Dan sekarang, di musim dingin ini bersama hujan dan coklat panas yang terakhir bulan lalu bersama Bee.. aku rindu masa itu. Lalu dalam lamunanku aku mendengar suara getaran yang cukup keras dari handphoneku. Satu panggilan dari Bee's mom. Aku mengangkatnya, dan ternyata ibu Bryan mengajakku bertemu di Chocolate Cafe yang tak terlalu jauh dari komplek rumahku, tempat biasa aku berkencan dengan Bee karena kesukaan kami yang sama yaitu cokelat. Aku mengiyakan lalu bergegas dan lengsung meluncur. Setelah sampai aku melihat wajah wanita setengah baya yang familiar aku lihat ya.. ia adalah mamanya Bee. Aku segera menghampirinya lalu kami berbincang mulai dari hubungan aku yang kandas di tengah jalan bersama Bee panjang lebar sekitar hampir 2 jam, lalu ia pamit pulang dan memberi amplop berwarna cokelat titipan Bryan kepadaku. Lalu aku terlihat sangat bingung dan mama Bee langsung pulang meninggalkanku dengan wajah yang tak pernah kulihat selama ini. Wajahnya murung seperti terdapat kesedihan yang mendalam dimatanya, memang sejak tadi aku agak aneh melihatnya, ia pucat dan terlihat sangat tersiksa saat tersenyum dan tertawa bersamaku (read: tersenyum&tertawa terpaksa).

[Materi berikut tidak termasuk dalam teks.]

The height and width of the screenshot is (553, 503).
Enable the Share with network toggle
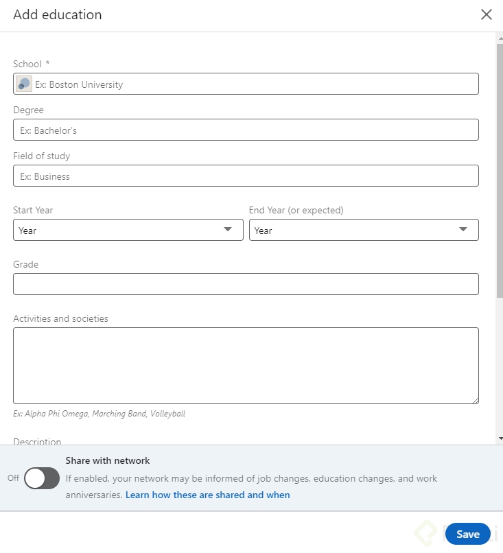pos(42,478)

Aku sampai dirumah, tak sabar aku ingin membaca surat itu. Aku membuka dengan hati yang tak menentu dan pensaran. Entah apa yang aku rasakan, dan ternyata isinya:

Dear, Kaysha


Aku tahu mungkin sekarang kamu bingung, apa maksud aku menulis surat ini untukmu. Mungkin saat baca surat ini, aku udah gaada lagi disini. Aku cuma mau bilang maafin aku, Kay. Aku ga bilang ke kamu kalau sebenarnya, aku nyembunyiin penyakit ini ke kamu.. Kanker Darah. Aku udah ga tahan merasakan sakitnya yang luar biasa menyiksa. Udah stadium terakhir. Dan sekarang aku udah di penghujung mautku, Kay. Maafin aku kalau selama ini aku gabisa ngasih kebahagiaan untuk kamu. Yang perlu kamu tahu, kalau aku sayang dan cinta kamu lebih dari apapun. Makasih selama 2 tahun lebih ini kamu buat rasa sakit karena kanker ini berkurang. Aku mutusin kamu, karena aku ga mau kamu nangis ngeliat aku menderita sama penyakit yang aku alamin. Semoga cinta kita ga sampe di dunia ini aja, semoga di dunia yang akan aku tempatin nanti juga ya, Kay. Aku rindu musim dingin tahun lalu, saat hujan kamu begitu manis saat menutup mata yang mendapati aku mengecup bibirmu. Temui nisanku, di TPU Cempaka. Jangan nangis. Aku mohon kamu bahagia.. Tetaplah menjadi cokelat yang disukai semua orang. Love you!


Your Love, Bryan


Aku menangis tersedu-sedu. Tak ambil waktu lama, aku menancapkan gas mobilku, menuju TPU Cempaka. Kulihat nisan yang masih baru ku perkirakan mungkin baru satu minggu yang lalu. Kulihat nisannya yang berada di pojok sebelah kanan beruliskan nama Bryan di nisan tersebut. Aku menciumnya dengan pipiku yang masih basah dan meluapkan semuanya disana, diatas kuburan Bee. Aku merasa sangat menyesal dan sangat sedih. Tuhan.. aku ingin bisa memutar ulang waktu!